8.僕らの未来 (注意:第1部34話直後のお話です)
彼女の信頼を一気に無くした。
しかし今までも信頼されていたかどうかは、自信がない。
自分の浅はかで、本能的な行動に、今となっては後悔というよりも腹立ちを感じる。
もっとゆっくり…
わかっていたはずなのに、彼女との楽しい一日ですっかり舞い上がっていた。
本当はプロポーズ、ずっとしたかった。
今日の僕はおかしい。
彼女と一緒に居ると子どもに戻ってしまう。
僕のすべてを受け止めてほしいと彼女に依存している。
家に戻ると、玄関ホールに母がいた。
「おかえりなさい」母はそう言ってほほ笑んだ。なにもかもお見通しなのだろう。
「ただ今戻りました。

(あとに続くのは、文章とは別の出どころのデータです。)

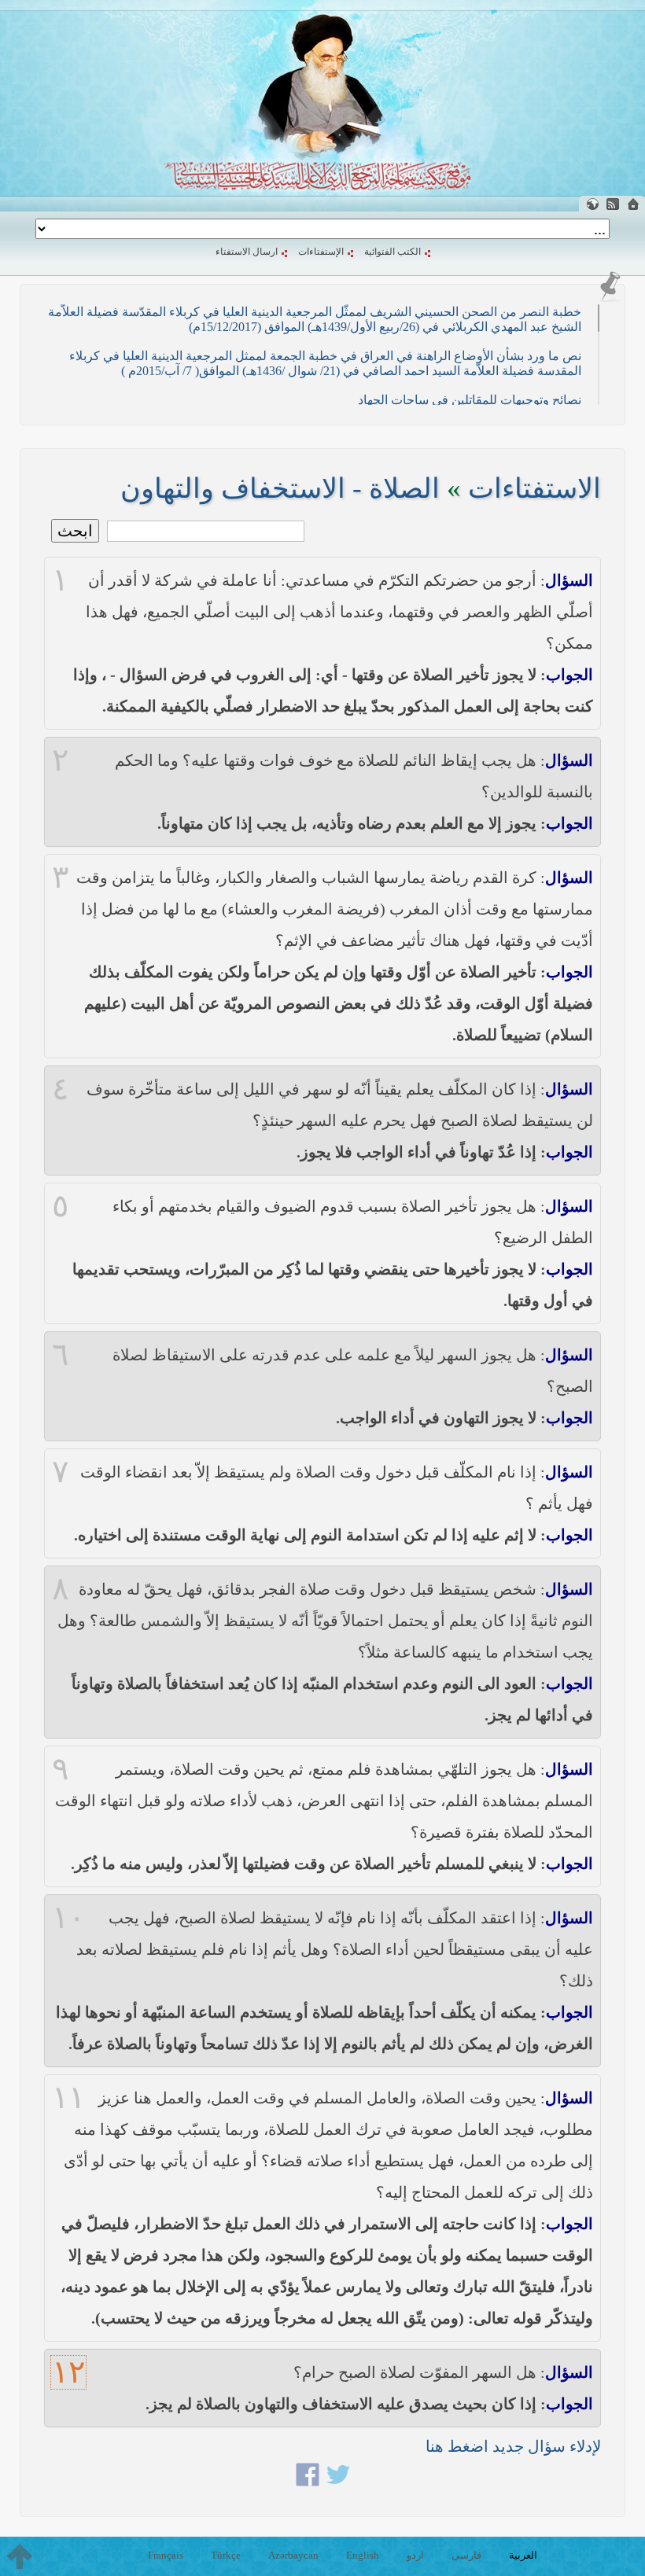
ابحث (75, 530)
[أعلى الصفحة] (19, 2556)
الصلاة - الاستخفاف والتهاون (280, 488)
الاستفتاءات (534, 488)
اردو (415, 2555)
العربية (523, 2555)
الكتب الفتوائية (392, 251)
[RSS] (612, 204)
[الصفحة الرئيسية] (633, 204)
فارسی (466, 2555)
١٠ (68, 1918)
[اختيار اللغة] (592, 204)
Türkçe (226, 2555)
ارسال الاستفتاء (247, 251)
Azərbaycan (293, 2555)
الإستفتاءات (321, 251)
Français (165, 2555)
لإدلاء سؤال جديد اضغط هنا (513, 2446)
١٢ (68, 2372)
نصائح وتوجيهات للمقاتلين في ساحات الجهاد (469, 400)
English (362, 2555)
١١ (68, 2098)
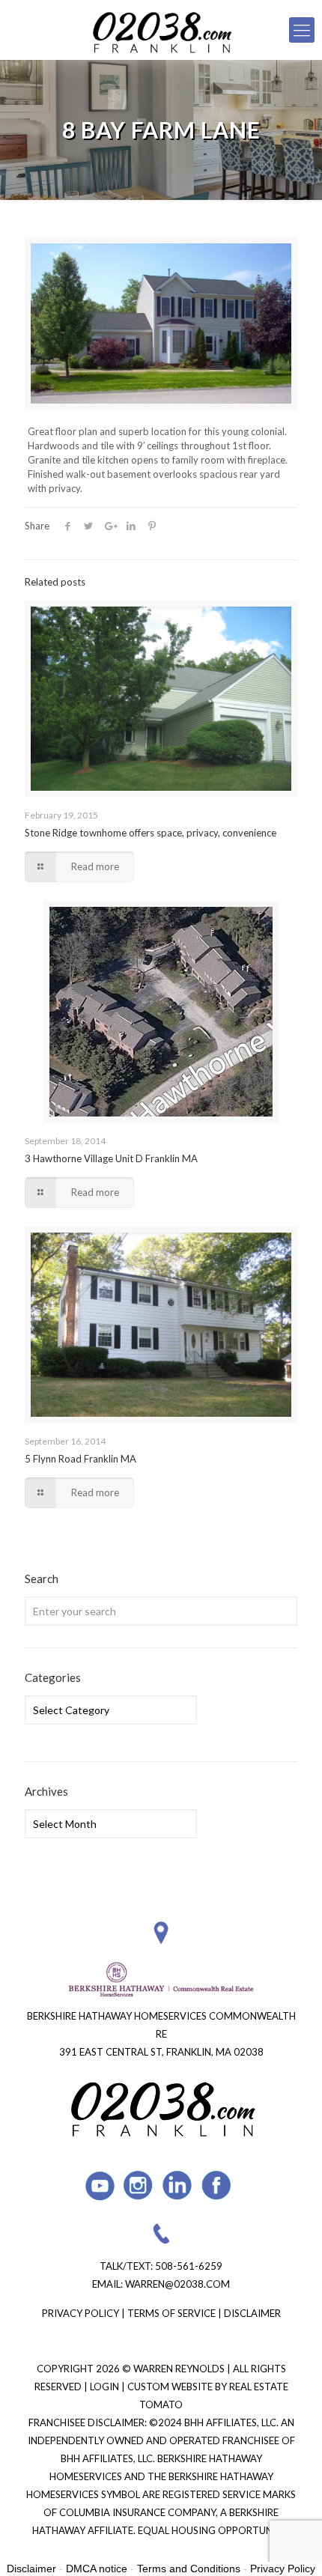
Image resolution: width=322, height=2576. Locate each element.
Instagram (139, 2185)
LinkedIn (177, 2185)
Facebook (216, 2185)
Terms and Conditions (188, 2569)
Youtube (100, 2185)
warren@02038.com (177, 2284)
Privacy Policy (80, 2313)
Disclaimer (252, 2313)
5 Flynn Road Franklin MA (80, 1459)
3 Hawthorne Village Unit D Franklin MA (111, 1158)
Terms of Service (171, 2313)
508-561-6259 (188, 2266)
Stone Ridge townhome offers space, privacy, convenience (150, 833)
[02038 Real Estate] (161, 29)
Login (105, 2387)
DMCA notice (96, 2569)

翼さんは戻っていますか?」
「ええ。お部屋にいらっしゃるんじゃないかしら。でも、直接お会いになるのは止めた方がよろしくてよ」
母はからかうような口調でそう言い残して、自分の部屋に戻って行った。
母からの忠告を素直に聞いて、室内の電話を使った。
「翼さん、先ほどは失礼しました」僕が話しても、しばらく彼女は何も言わない。
「あなたのことをよく考えずに、自分勝手なことを言ってしまって本当にすみません。 でも、あなたにだけは素直な気持ちを
聞いてもらいたかった」
まだ彼女は黙ったままだ。沈黙が怖いなんて感じたことがなかったのに、今は寒ささえ感じる。
「慎一朗さん」彼女の普段通りの声にほっとする。
「はい」
「私ね、まだ怒ってます」そう言いながらも彼女の声はとても穏やかで優しい。
「はい」
「でもね、あなたの気持ちはちゃんと伝わりました。だからといって承諾したわけじゃありません」
それはそうだろう。そう簡単にいくとは思っていない。
「はい。ありがとう、翼さん」
彼女の心が凍りついてしまわなくて良かった。
心が凍ってしまうということ、自分が体験しているので、よくわかる。
彼女が僕のせいでそうなってしまわないように、僕らの未来はゆっくりと進まなければならない。